Background Context - To Game or not to Game – a pilot study on the use of gamification for tea

To Game or not to Game – a pilot study on the use of gamification for team allocation in entrepreneurship

2. Background Context

We have earlier explained the reason for the instructor-selected method over the two other methods of random-assignment and student self-selection. It is important to contextualise this a little further in context of this exploratory design. The instructor-selected method is atypical within Aarhus University and especially so within entrepreneurship education practice.

When the lead author contacted other teaching teams and did an arbitrary survey within the university, he found out that the main method in use was the random or self-selection method.

The lead author also observed that the formation of the self-selected teams led to teams formed of either - male, or all-female teams. Another course (not taught by the lead author), using “constrained” self-selection (i.e. the imposition of a topic of interest as an amalgamation point for individuals with an interest in the topic/problem), also indicated that teams formed over similar interests were low in gender and professional background diversity. Self-selection seems to be the most popular team assignment method in simulations (Decker, 1995).

It is easy, requiring no action on the teacher’s part except when remainders emerge (as discussed later), and it often leads to higher initial group cohesion, expediting group development (Mello, 1993; Strong & Anderson, 1990).

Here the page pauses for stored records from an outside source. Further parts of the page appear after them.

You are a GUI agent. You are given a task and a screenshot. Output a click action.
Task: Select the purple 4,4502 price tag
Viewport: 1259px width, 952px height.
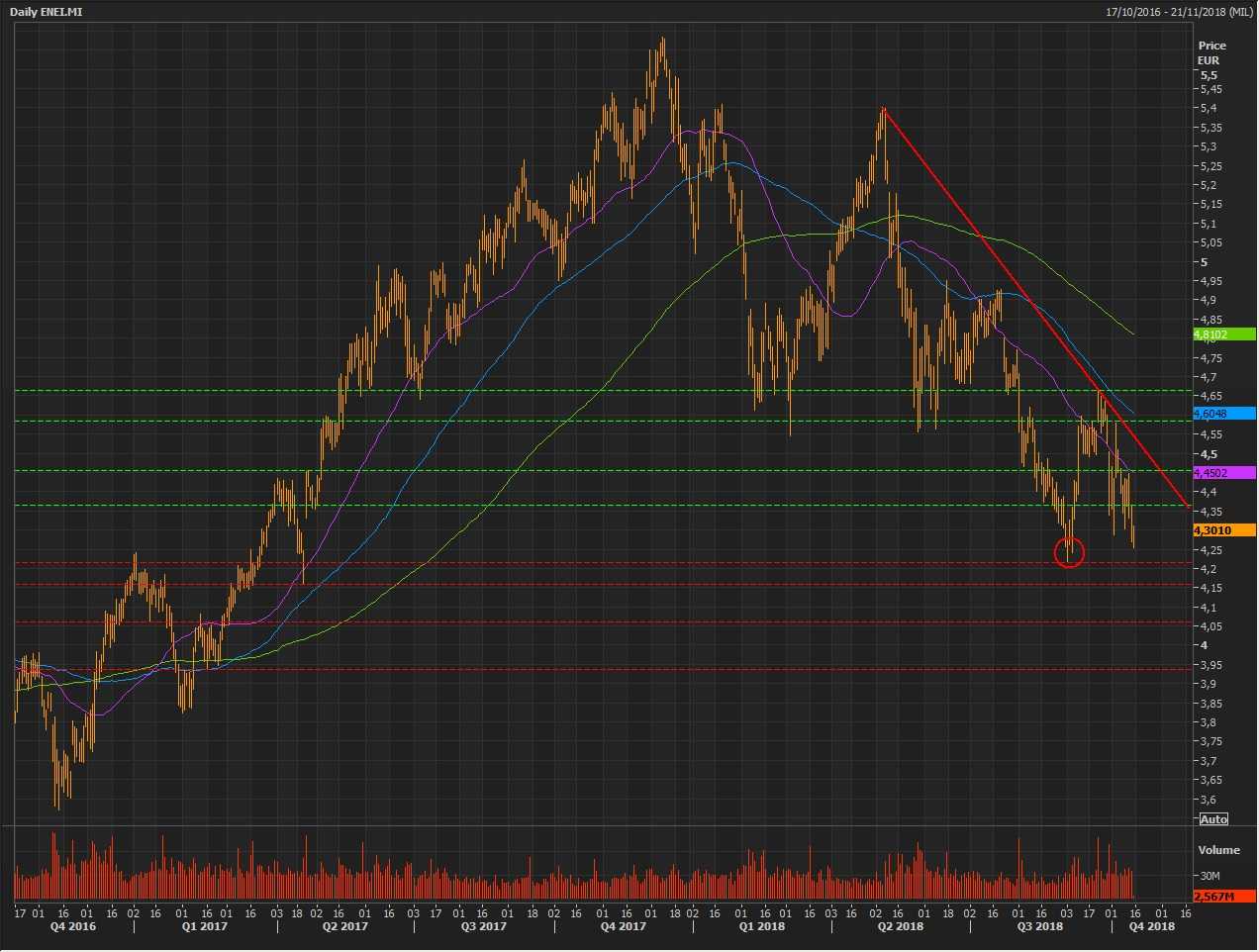(1223, 473)
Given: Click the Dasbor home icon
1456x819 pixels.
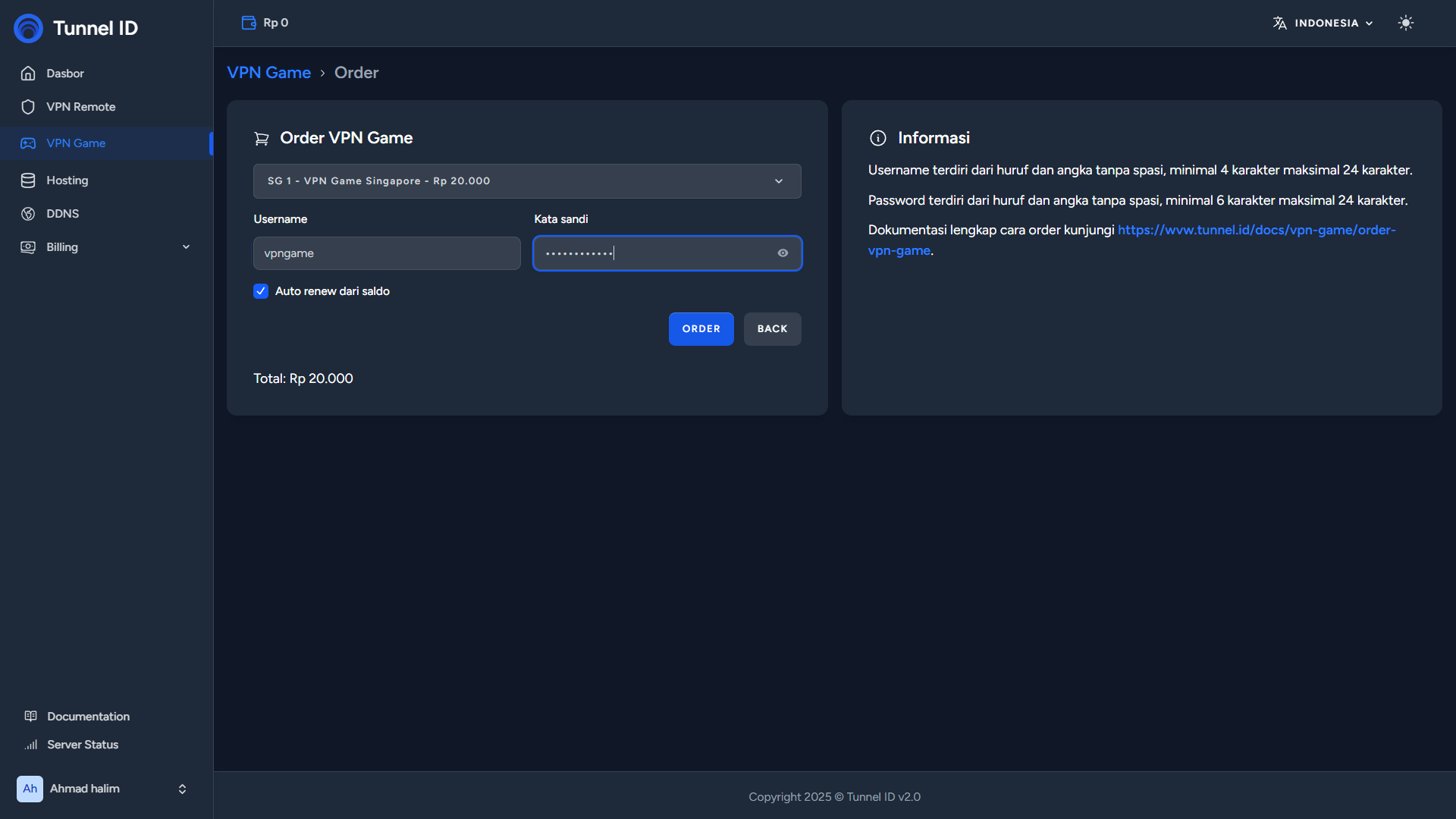Looking at the screenshot, I should [28, 74].
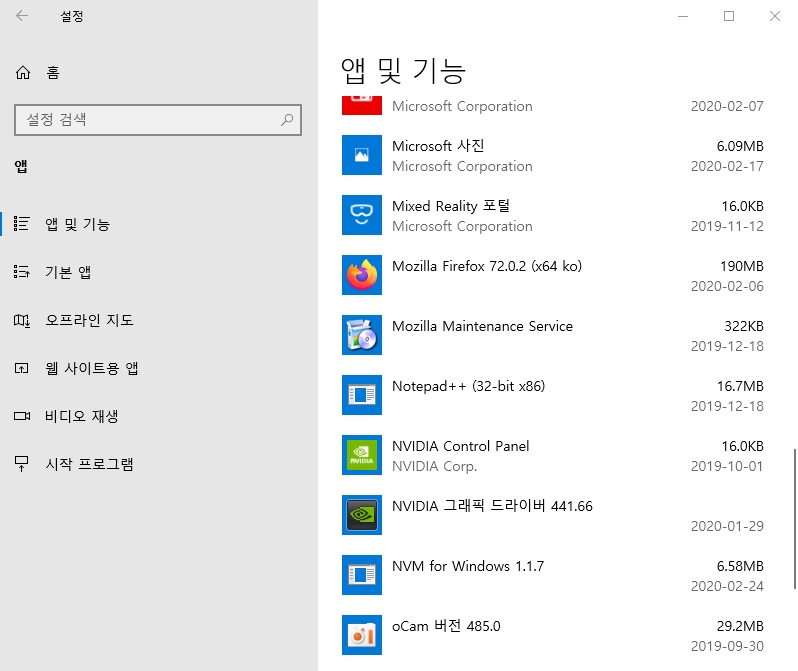Click the NVIDIA 그래픽 드라이버 icon

click(x=361, y=515)
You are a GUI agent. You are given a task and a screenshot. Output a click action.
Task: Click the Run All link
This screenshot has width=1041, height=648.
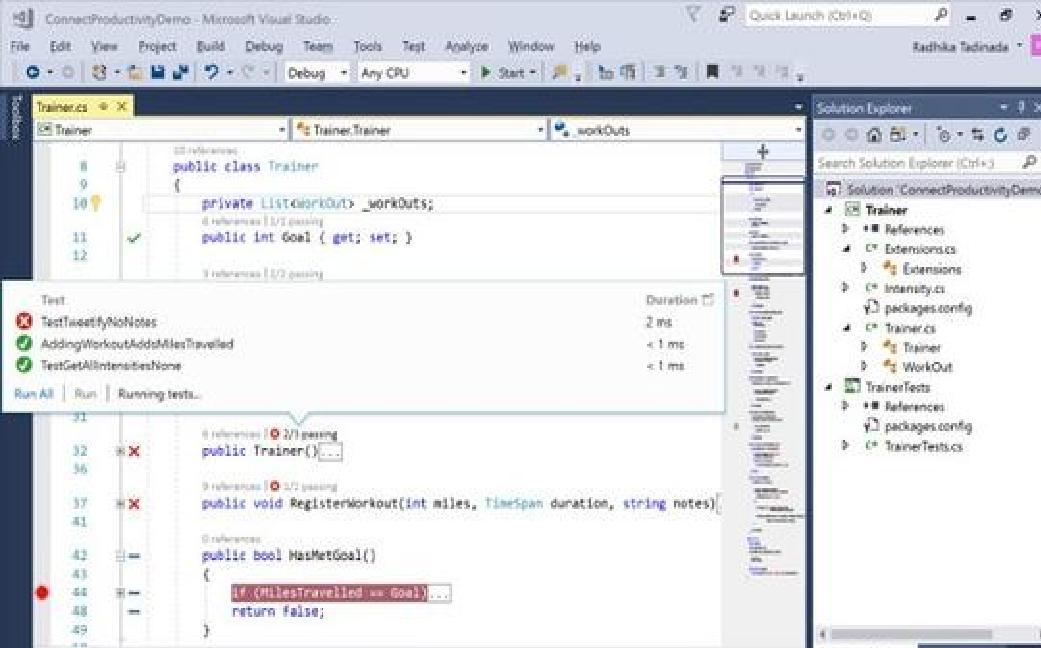33,394

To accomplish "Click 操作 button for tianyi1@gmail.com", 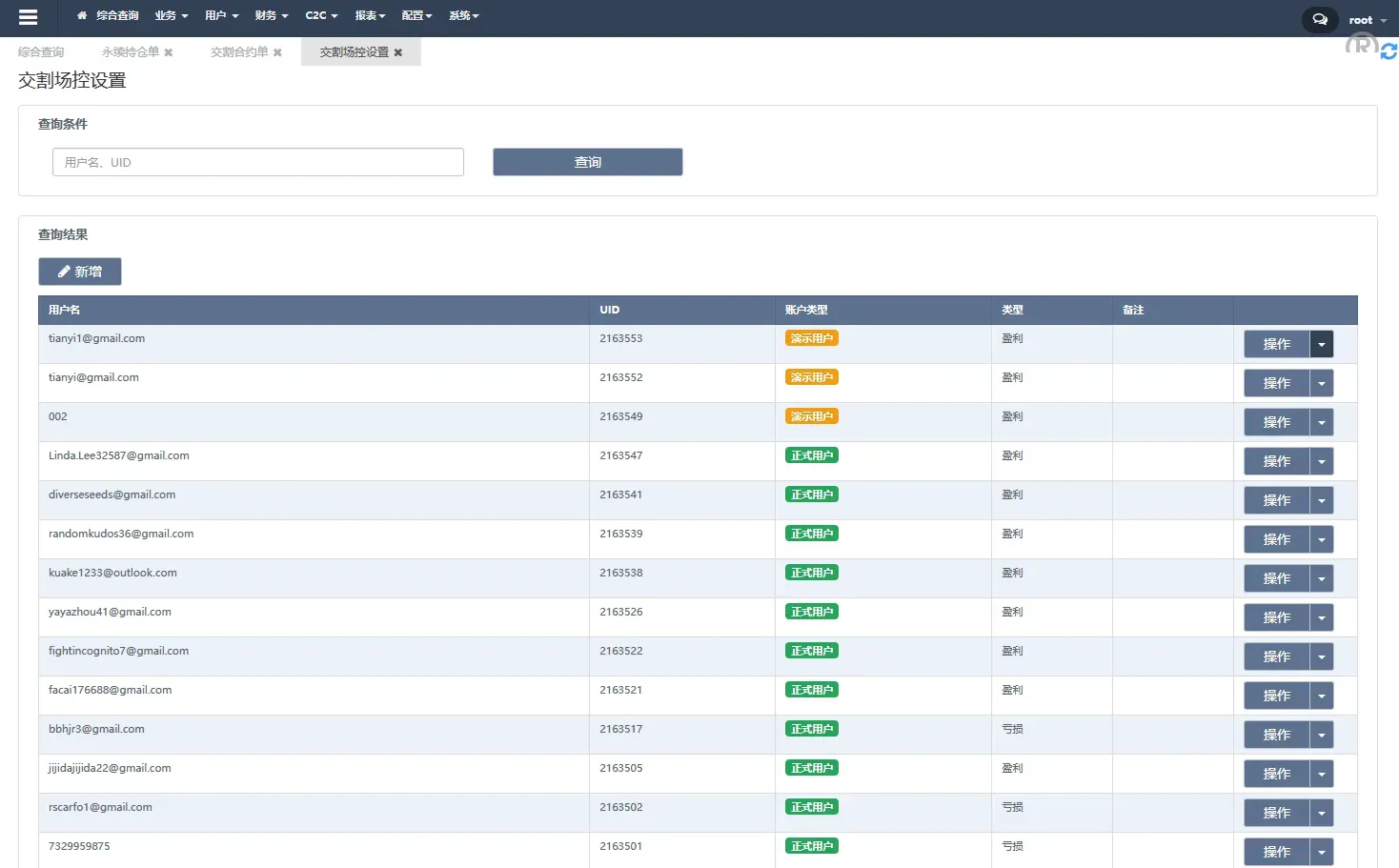I will tap(1276, 344).
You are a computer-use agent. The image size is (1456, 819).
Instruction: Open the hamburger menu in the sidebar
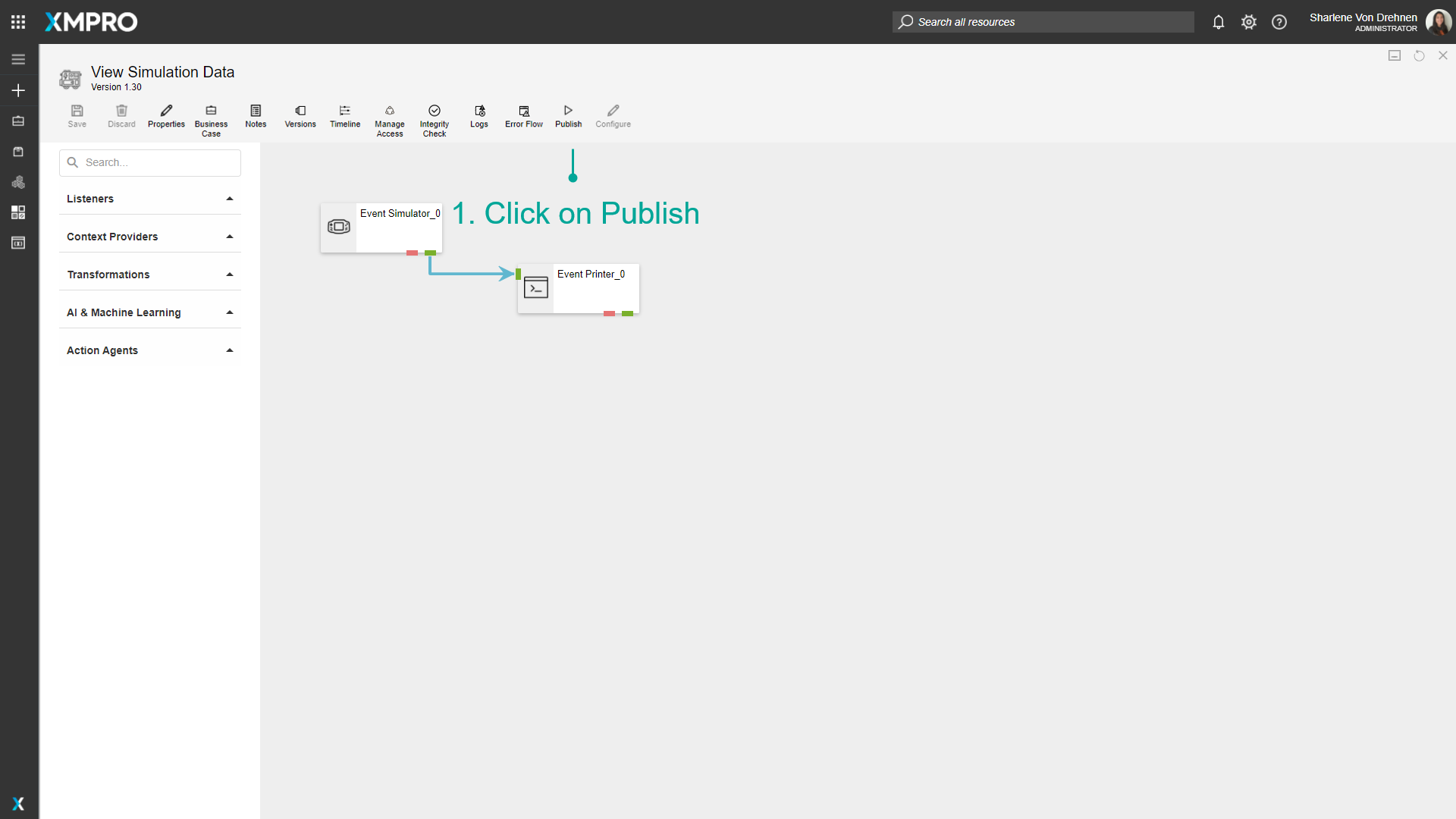point(18,58)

Although not all self-selected teams are initially cohesive (some players may simply choose people sitting close by for teammates; see Norris &

Niebuhr 1980), early cohesion apparently gives a group a leg up in performance. Minimal instructor effort and positive team cohesion results clearly make this an “easier” method from both practical and methodological considerations. However, the distinct disadvantage of this method such as selection of

friends, prevalence of remainders and at a cost of reduced diversity or higher homogeneity (also known in theory as in Bacon et al, 2001) were readily observed as described above.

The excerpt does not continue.